Despite the limitations discussed above, higher total fat (including TFA) intake in our study population, compared with other population samples or study participants in similar age groups,58-59 was considered to be advantageous in assessing its association. Overall, the results of present study suggest that (1) luminal lipid modifiers may modify the association of dietary fat with colorectal cancer, and (2) the association between dietary fat and colorectal cancer, if any, is more likely through systemic or metabolic rather than luminal. The former may partially explain the inconsistencies that have been observed in epidemiologic studies over time and across populations. Intake of total dietary fat indeed has been declining in the US for the past few decades while that of fiber and calcium been rather increasing,60-63 which may have attenuated the associations with dietary fat.

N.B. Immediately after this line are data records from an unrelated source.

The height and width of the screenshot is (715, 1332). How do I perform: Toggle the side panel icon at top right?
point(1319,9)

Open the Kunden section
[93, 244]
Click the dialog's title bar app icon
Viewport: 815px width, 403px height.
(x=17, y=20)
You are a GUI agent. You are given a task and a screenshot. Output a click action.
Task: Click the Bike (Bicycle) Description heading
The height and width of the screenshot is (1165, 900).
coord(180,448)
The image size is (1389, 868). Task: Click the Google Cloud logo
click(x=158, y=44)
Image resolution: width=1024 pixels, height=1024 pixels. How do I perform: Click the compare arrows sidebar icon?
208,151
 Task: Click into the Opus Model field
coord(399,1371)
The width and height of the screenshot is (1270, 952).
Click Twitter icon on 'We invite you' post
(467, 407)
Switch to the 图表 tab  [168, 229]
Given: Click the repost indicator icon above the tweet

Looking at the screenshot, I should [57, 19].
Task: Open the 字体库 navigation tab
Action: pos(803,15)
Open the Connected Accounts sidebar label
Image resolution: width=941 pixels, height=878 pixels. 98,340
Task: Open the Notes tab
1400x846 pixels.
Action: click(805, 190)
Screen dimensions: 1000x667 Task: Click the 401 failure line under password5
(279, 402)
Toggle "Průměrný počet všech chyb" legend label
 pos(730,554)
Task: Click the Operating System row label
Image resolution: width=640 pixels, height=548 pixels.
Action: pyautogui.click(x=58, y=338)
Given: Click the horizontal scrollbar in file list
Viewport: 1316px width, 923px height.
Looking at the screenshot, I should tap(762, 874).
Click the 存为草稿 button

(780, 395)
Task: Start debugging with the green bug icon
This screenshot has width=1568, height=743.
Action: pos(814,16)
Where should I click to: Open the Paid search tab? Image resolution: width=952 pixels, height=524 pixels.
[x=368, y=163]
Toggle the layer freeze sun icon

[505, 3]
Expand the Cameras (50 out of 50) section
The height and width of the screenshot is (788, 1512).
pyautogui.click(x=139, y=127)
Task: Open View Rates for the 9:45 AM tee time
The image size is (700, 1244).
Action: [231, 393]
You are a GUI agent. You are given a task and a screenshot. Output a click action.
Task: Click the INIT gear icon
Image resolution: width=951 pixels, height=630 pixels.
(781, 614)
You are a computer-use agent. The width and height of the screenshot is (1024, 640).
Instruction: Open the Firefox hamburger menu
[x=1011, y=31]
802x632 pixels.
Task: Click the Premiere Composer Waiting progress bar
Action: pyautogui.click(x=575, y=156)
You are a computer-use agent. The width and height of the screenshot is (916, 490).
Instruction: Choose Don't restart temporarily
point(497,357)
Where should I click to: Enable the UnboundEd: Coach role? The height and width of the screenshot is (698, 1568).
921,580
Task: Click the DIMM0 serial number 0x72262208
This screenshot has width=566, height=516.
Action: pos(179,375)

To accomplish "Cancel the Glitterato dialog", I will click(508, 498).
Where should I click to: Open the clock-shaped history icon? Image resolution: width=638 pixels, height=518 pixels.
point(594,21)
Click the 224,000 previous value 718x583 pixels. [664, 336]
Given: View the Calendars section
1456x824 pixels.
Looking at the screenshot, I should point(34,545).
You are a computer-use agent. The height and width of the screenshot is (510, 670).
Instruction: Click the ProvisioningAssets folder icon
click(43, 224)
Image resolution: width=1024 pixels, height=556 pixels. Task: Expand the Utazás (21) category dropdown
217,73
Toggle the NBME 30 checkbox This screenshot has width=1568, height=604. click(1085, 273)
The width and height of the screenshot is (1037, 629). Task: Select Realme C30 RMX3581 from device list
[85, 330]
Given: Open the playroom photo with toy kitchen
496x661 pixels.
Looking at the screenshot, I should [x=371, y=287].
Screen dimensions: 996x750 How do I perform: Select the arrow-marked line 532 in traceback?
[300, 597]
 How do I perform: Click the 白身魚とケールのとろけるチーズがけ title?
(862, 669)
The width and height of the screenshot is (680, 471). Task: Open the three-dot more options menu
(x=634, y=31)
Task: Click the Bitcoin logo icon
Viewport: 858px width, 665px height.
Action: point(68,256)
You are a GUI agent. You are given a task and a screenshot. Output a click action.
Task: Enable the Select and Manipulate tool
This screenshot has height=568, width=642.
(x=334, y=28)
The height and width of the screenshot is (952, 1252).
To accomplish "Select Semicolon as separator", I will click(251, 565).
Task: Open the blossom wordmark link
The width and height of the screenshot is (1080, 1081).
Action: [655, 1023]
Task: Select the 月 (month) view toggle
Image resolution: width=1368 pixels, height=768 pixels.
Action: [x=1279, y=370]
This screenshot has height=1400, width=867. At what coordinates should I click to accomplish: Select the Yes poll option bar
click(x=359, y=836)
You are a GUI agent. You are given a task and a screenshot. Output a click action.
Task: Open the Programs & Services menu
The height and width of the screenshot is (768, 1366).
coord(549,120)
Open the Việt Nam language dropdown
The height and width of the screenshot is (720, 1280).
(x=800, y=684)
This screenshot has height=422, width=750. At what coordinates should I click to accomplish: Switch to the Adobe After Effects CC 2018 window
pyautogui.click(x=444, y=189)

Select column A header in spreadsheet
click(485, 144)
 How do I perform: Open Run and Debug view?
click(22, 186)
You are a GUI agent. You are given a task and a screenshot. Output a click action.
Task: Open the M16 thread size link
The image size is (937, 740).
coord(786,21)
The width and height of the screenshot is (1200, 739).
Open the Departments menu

Potential modest effect of TFA on risk of colorectal cancer also deserves further investigation.
Our results suggest that populations with lower intake of luminal modifiers, i.e., calcium and fiber, may have differential risks of colorectal cancer associated with dietary fatty acid intake. This may partially explain the inconsistent epidemiologic observations on the association between dietary fat and colorectal cancer over time and across populations.
This research was supported by a grant from National Institutes of Health R01-CA93817. The authors thank the study participants for their generosity in donating time and biospecimens, the Metropolitan Detroit Cancer Surveillance System for rapid case-ascertainment and Ms. Barbara Rusin, Dr. Maria Samerson and Ms. Ann Bankowski for their excellent technical assistance.